The U.S. Department of Agriculture released a revised citrus forecast, with production in both major production states—California and Florida—increasing.

The California valencia forecast is 16 million boxes, up 7 percent from the previous forecast and 45 percent above 2006-07. This brings California's all-orange forecast to 64 million boxes, up 2 percent from the Jan. 1 forecast and 42 percent higher than last season, which was freeze ravaged.

Florida’s 2007-2008 orange crop estimate increasing slightly to 167 million 90 pound boxes. The USDA previously estimated the orange crop at 166 million boxes.

“This remains a good-sized crop for the Florida citrus industry,” Mike Sparks, executive vice president and chief executive officer of Lakeland-based Florida Citrus Mutual, said in a news release. “At 167 million boxes, we can rebuild juice inventories and get solid prices for growers which is important to offset increased production costs related to pest and disease as well as the sharp spike in energy prices.”

The USDA says the 1 million box increase is composed entirely of early and mid-season varieties.

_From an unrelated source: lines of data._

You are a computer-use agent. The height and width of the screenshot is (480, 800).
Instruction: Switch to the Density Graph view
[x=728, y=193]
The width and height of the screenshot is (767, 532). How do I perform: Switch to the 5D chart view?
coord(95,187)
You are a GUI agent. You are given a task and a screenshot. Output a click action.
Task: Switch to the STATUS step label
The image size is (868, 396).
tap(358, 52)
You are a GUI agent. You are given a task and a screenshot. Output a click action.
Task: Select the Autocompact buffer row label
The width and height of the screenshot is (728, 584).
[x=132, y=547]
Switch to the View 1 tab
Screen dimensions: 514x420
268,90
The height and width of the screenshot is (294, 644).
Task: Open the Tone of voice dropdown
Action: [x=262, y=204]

The 167 million boxes are made up of 79 million boxes of early-mids, 3 million boxes of navels and 85 million boxes of valencias.

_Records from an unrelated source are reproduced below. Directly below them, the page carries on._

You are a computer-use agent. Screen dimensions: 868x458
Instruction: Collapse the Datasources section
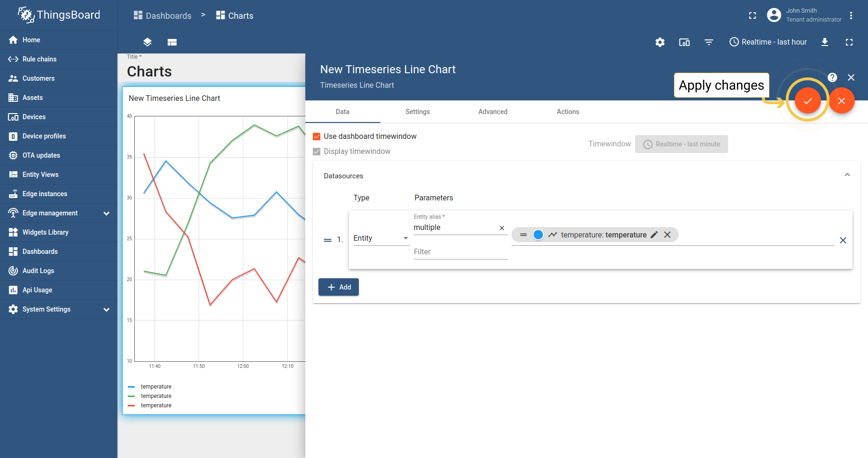(x=847, y=175)
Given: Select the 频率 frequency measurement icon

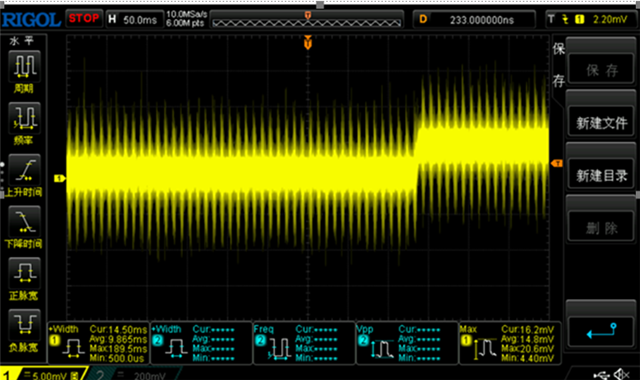Looking at the screenshot, I should [x=24, y=118].
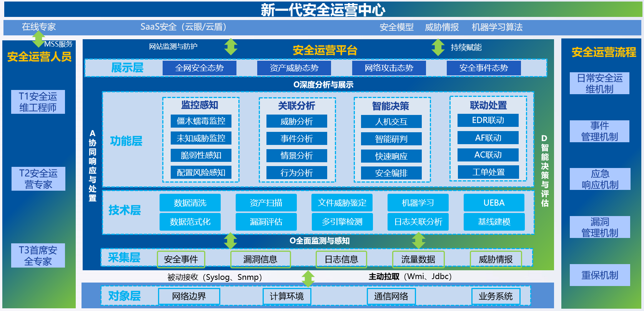
Task: Open 应急响应机制 in the right panel
Action: click(x=600, y=179)
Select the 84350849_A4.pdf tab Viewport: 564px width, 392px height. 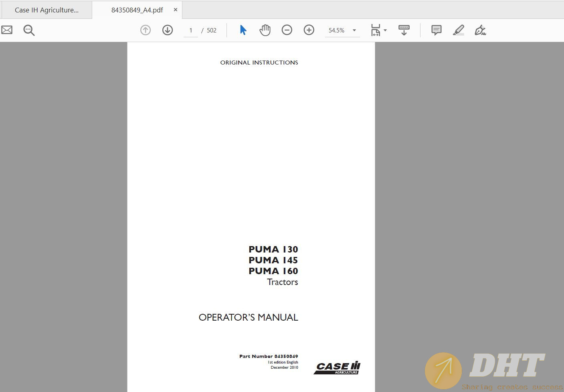coord(137,10)
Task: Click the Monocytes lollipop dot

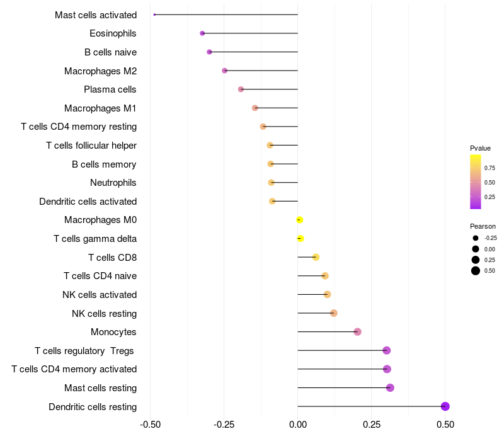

Florida orange production declined from 230 million boxes to 129 million boxes between the 2001-2002 and 2006-2007 seasons. The decline was largely due to hurricane damage, commercial development, and pests and diseases such as citrus canker and greening.

A 167 million box orange crop represents about a 30 percent increase from the 2006-2007 season.

Florida grapefruit numbers were static at 24.5 million boxes. Tangelos increased from 1.3 million boxes to 1.5 million boxes, and tangerines remained unchanged at 4.8 million boxes.